§ DATA PROVIDED
§ §

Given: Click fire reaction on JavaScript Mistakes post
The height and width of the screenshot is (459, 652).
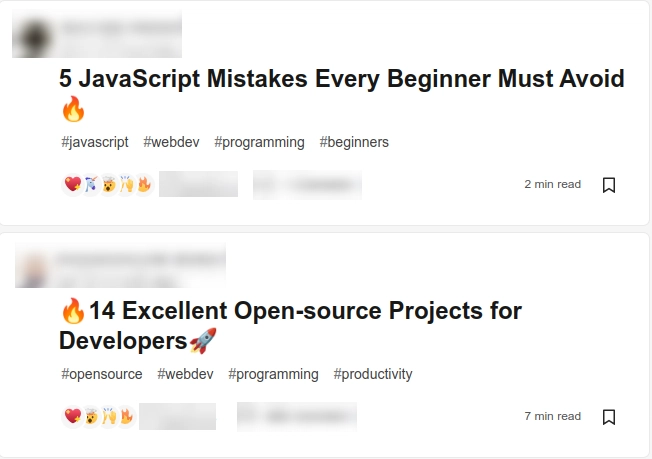Looking at the screenshot, I should click(x=144, y=184).
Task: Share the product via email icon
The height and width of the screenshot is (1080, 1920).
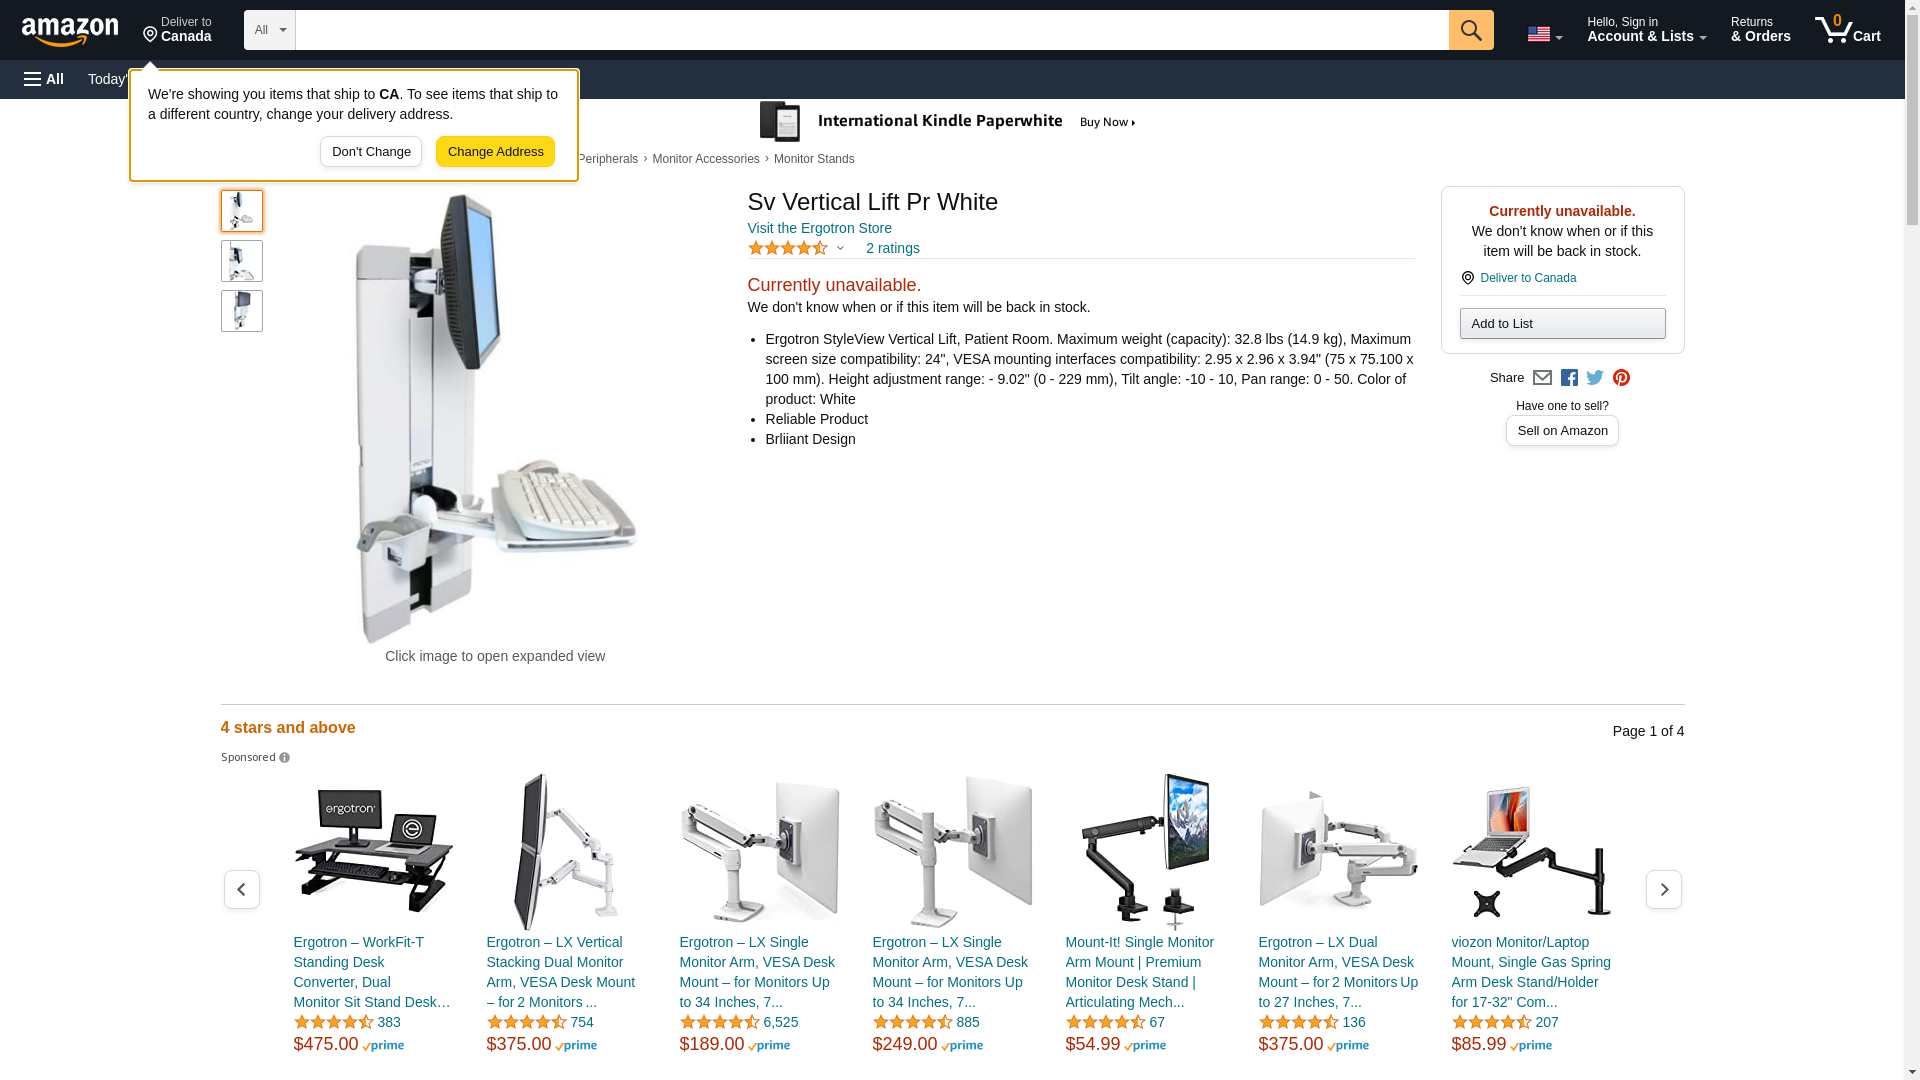Action: pos(1542,378)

§ §

§ PROBLEM STATEMENT
Put the records above into a two-column CSV with the headers instruction and output, one row per record. Place each value in its own quoted field with line breaks replaced by spaces, and leave the pictures out.

§ RESPONSE TO THIS EXERCISE
instruction,output
"Given: Click fire reaction on JavaScript Mistakes post The height and width of the screenshot is (459, 652).","Looking at the screenshot, I should click(x=144, y=184)."
"Task: Share the product via email icon The height and width of the screenshot is (1080, 1920).","Action: pos(1542,378)"